Sandra Yellow Horn of the Peigan Nation won first place at the inaugural competition, while Violet John of the Kehewin First Nation took the runner-up trophy. The event was held at “This is The Place Heritage Park” in Salt Lake City, Utah,
I had a chance to ask Violet John, former Miss Indian World 2006, about the competition and her thoughts on hoop dancing. John said she was happy to see this competition take place because it will draw attention to women in hoop dancing.
“It’s very rare to see female hoop dancers and to have this first ladies hoop dancing competition is so good for the women and young girls to get involved in this beautiful dance,” said Violet. “Three of my daughters are hoop dancers and this event will only encourage them and other young girls to start dancing in the future. It was so nice to travel to Salt Lake City and compete here.”
Hoop dancing has a long-standing tradition. This unique dance can involve the use of more than 50 hoops. Hoop dancing communicates individual and tribal stories using hoops to create symbols and depict animals or other life found in nature. The continuous circle of the hoops symbolizes the circle of life and change of seasons.
It is not clear which tribe founded traditional hoop dancing because many tribes have a history of the practice in various ceremonies. Traditional hoops were made from wood of a willow tree, whereas modern-day hoops are made from reed and plastic because of the durability of the material when travelling.

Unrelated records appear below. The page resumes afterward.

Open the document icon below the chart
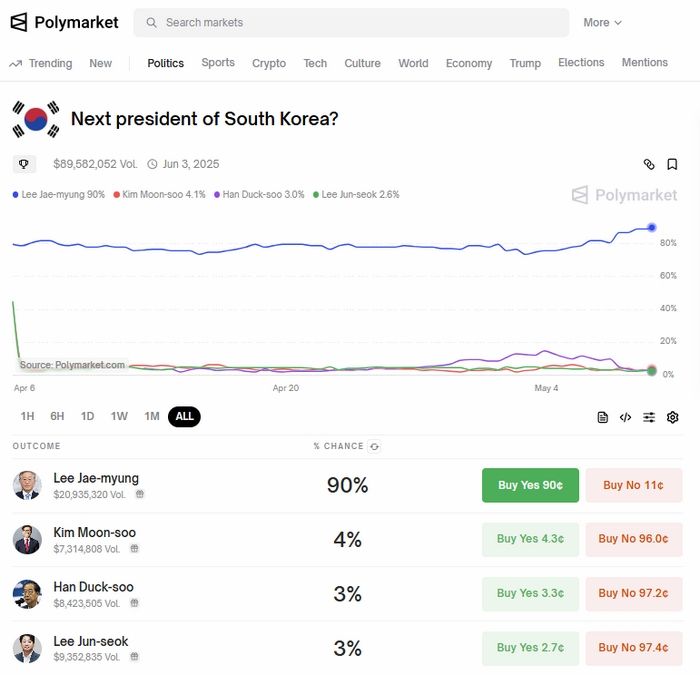This screenshot has width=700, height=675. click(x=602, y=417)
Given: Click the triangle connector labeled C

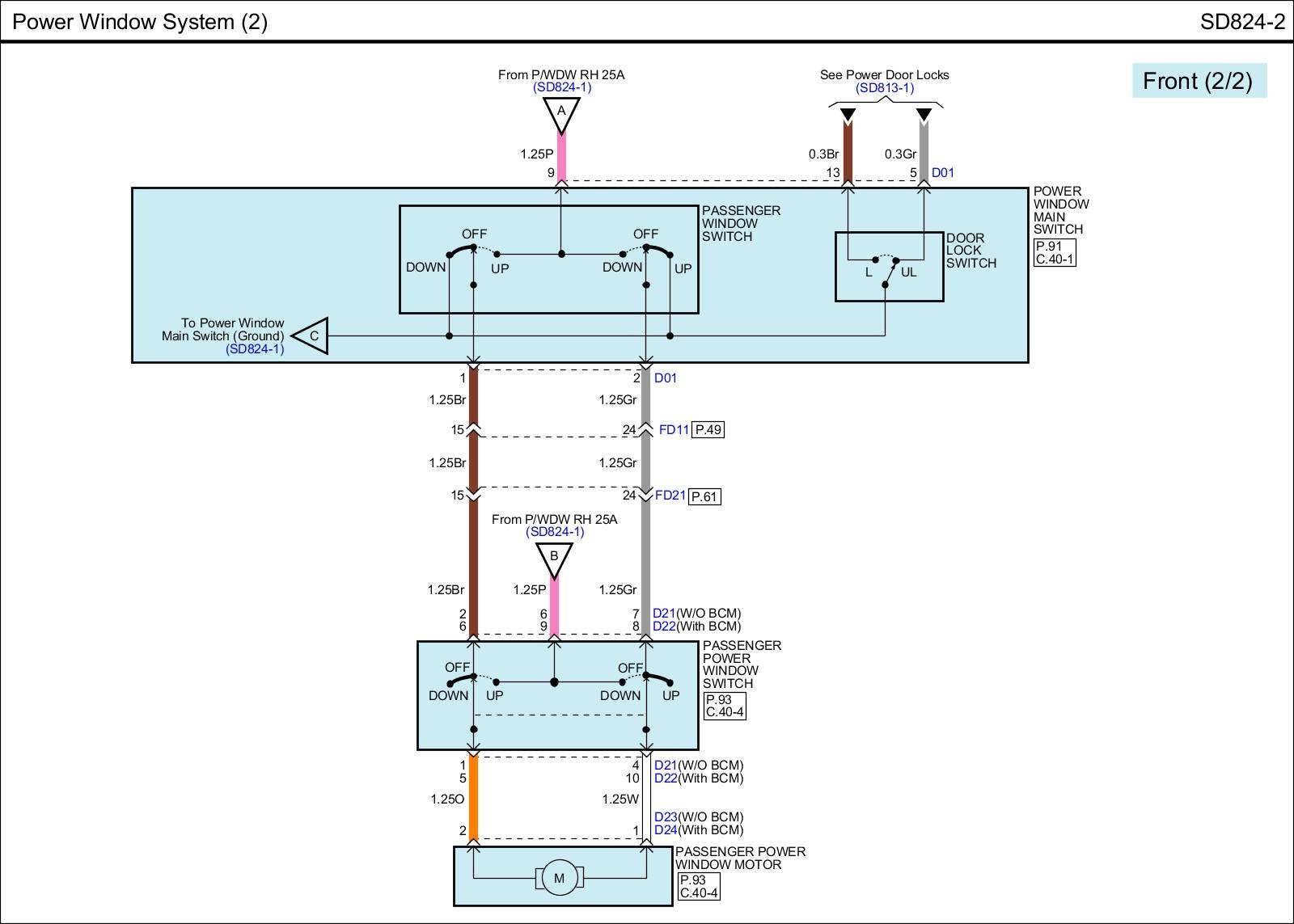Looking at the screenshot, I should tap(311, 335).
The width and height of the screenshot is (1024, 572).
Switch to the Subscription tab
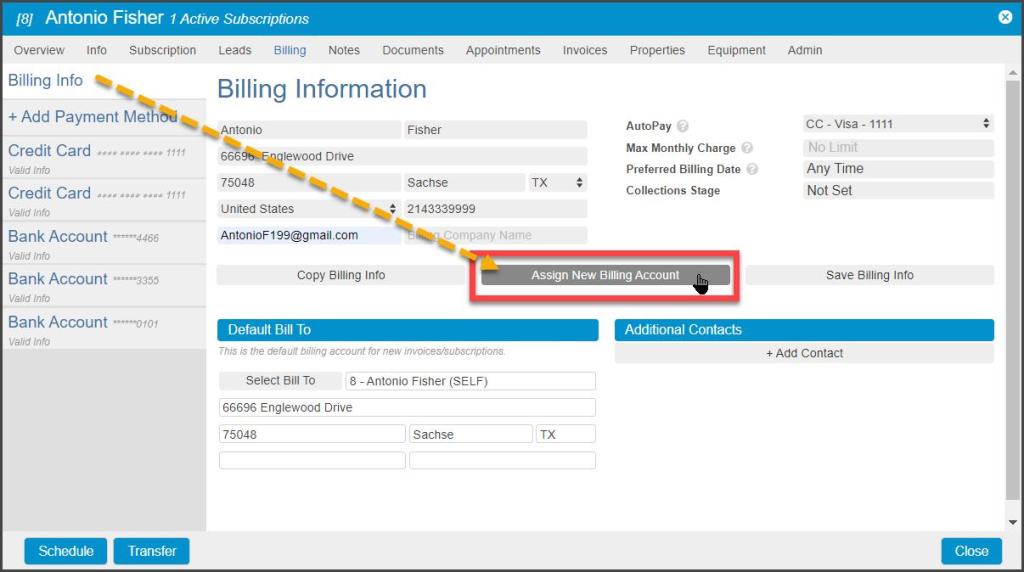(x=162, y=50)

The hoops are then decorated with tape and paint to symbolize the changing colours of each season. Traditional hoops are still used on rare occasions. Native hoop dancing is traditionally a male-only dance, but over the past few decades women have picked up the dance. In 1994, Jackie Bird from South Dakota became the first woman to compete in the World Championship Hoop Dance Contest.
Saanii Atsitty, the Intermountain All-Women Hoop Dancing Championships organizer says judges are looking at precision, timing, rhythm, craftsmanship, creativity and originality. For the ladies’ competition judges also look at grace and elegance. The two rounds of competition for the ladies consisted of 5 minutes and 7 minutes in the final round dancing to Northern Drum, White Bull, and Southern Drum, Southern Soul Singers.
“I think the first go-round went well and created great interest and excitement,” said Atsitty, organizer of the hoop dancing competition. “We are glad to create a space and platform for these beautiful women and girls to showcase their dancing. We are looking forward to the 2nd Annual next year.”